PHIL:いや、その通りだよ。そういうバンドは数少ない。過大評価されてるのかもしれないけど……“俺達は'80年代からずっとリードギター・プレイヤーズとしてやってきた。未だに現役で、自分達のスタイルを持っていて、そのサウンドは悪くもないし時代遅れでもない、と思ってる。これは俺達にとって幸運なことだよね。だって自分と同じ時代に出てきたプレーヤーのほとんどは、プレイを聴いてすごくいいと思っても、どうしようもなく時代遅れなんだから! 中にはギタープレイとは呼べないようなのもたくさんあったし、楽曲も酷ければ歌も聴くに堪えなかった!

VIVIAN:そう、確かにYngwie Malmsteenは驚異的だけど、俺にはとても聴いてられない! 昔も聴けなかったけどさ! でも、昔はああいう風になりたいと思っていたんだ。「どうしたら同じように弾けるだろう」と思って練習に励んだのを憶えてるよ。でも、それからしばらくたってわかった。「ああ、できないわけだ。だって本当はやりたいと思ってないんだもの。心から好きなわけじゃないんだ」って。

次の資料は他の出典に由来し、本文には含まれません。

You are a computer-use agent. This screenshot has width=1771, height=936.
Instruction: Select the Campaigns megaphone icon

今になって、子供の頃に避けていたギタリストの作品を聴くようになったよ。当時はあまり“テクニカル”だと思わなかったんだ。Dave GilmourEric Claptonみたいなプレイヤー達のことさ。彼らがすごいのにはそれなりの理由があるのに! ほんのちょっと弾いただけで彼らだってわかるだろ。それが質の高さの表れなんだ。ところが、'80年代にはラジオから流れてくる曲のギターソロを聴いても、「ふーん、どれも同じだな」って感じだった。

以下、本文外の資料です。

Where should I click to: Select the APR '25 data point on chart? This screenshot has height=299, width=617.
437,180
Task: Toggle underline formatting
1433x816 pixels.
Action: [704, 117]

PHIL:彼らはただ目立っていただけで、曲はどうでもよかったんだ。でも俺達は、ただみんなを感心させようと思ってやったわけじゃない。自分達自身がファンになれるくらいじゃないと。自分達で聴いてクールだと思えなければダメってことさ。

――『Euphoria』は随分あちこちに喰い込んで、ゴールドアルバムにもなり、あなた方の曲が再びラジオで流れるようになりましたね。現在の音楽界の状況は、『X』で再び返り咲くための機が熟していると思いますか? 近頃のチャートの中味は種種雑多ですよね。KylieからStrokesDavid GrayOutKastまで何でもありで。

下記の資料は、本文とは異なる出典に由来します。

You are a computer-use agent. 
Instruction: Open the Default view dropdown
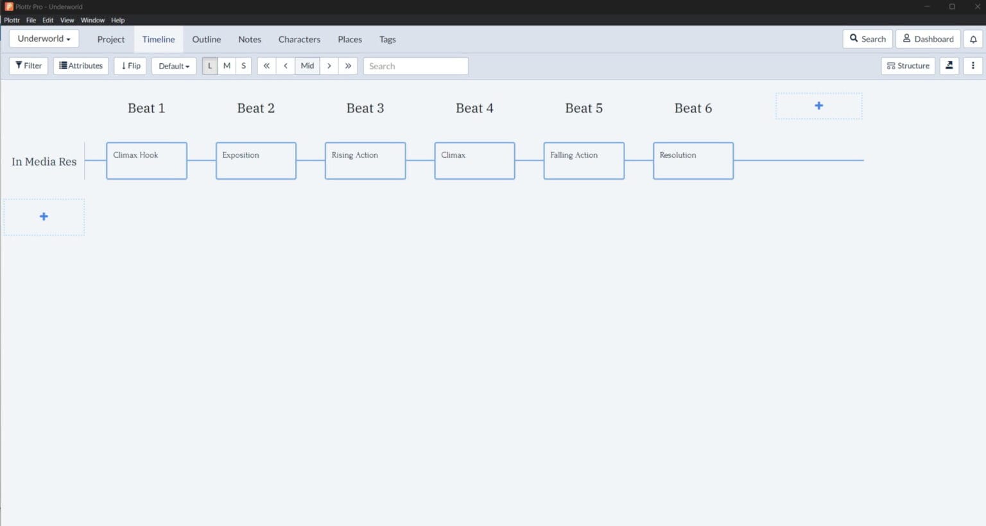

VIVIAN:確かに音楽はすごく多様化してるけど、残念なことにみんなの耳に届く手立てはむしろ少なくなっている。みんなに知ってもらうのはものすごく大変なことなんだ。作品の良し悪しは関係ないし、マスメディアに載らなければ認知されない。今でも僕に向かって、「へぇ、まだ解散してないんだ」って言う人はいるよ。Def Leppardがずっと活動を続けてることを知らないんだ。僕達の音楽を聴く機会がないからさ。

――あなた方はありとあらゆる局面を乗り越え、様々なトレンドの盛衰を目の当たりにしてきたわけですよね。自分達がいったい何年このバンドをやってきたのか、わけが分からなくなるんじゃないですか? もう20年以上になりますから……

PHIL:まったくだね。いくつか節目みたいなものはあって、例えばBoy Georgeと会ったのが'83年だったってことは憶えてる。で、俺達はというと未だ健在なわけだ! あのちょっとした出来事が19年も前のことだと思うと、頭がおかしくなりそうだけどね。